ACTION ITEM
Everything in the listing beneath must be transcribed exactly.

GIVEN RECORDS
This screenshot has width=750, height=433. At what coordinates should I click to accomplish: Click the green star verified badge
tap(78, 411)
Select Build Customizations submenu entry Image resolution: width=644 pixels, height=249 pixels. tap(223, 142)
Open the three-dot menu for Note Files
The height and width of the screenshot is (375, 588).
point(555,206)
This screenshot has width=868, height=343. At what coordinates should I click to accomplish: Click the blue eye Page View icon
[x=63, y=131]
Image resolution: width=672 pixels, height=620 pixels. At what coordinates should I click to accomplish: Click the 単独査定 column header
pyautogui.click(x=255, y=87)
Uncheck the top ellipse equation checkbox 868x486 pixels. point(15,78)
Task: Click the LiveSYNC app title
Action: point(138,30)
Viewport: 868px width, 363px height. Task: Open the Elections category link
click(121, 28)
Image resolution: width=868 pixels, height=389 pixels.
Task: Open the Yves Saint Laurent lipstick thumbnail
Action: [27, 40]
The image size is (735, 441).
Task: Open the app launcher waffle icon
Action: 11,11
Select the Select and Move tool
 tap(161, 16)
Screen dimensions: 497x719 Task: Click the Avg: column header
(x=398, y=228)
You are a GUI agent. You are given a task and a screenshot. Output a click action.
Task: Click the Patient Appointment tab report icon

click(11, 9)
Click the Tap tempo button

ANSWER
This screenshot has width=750, height=433. At what coordinates should I click to accomplish: Click the green star verified badge
tap(78, 411)
Select Build Customizations submenu entry Image resolution: width=644 pixels, height=249 pixels. tap(223, 142)
Open the three-dot menu for Note Files
The height and width of the screenshot is (375, 588).
point(555,206)
This screenshot has width=868, height=343. At what coordinates should I click to accomplish: Click the blue eye Page View icon
[x=63, y=131]
Image resolution: width=672 pixels, height=620 pixels. At what coordinates should I click to accomplish: Click the 単独査定 column header
pyautogui.click(x=255, y=87)
Uncheck the top ellipse equation checkbox 868x486 pixels. point(15,78)
Task: Click the LiveSYNC app title
Action: point(138,30)
Viewport: 868px width, 363px height. Task: Open the Elections category link
click(121, 28)
Image resolution: width=868 pixels, height=389 pixels.
Task: Open the Yves Saint Laurent lipstick thumbnail
Action: [27, 40]
The image size is (735, 441).
Task: Open the app launcher waffle icon
Action: 11,11
Select the Select and Move tool
 tap(161, 16)
Screen dimensions: 497x719 Task: Click the Avg: column header
(x=398, y=228)
You are a GUI agent. You are given a task and a screenshot. Output a click action.
Task: Click the Patient Appointment tab report icon

click(11, 9)
Click the Tap tempo button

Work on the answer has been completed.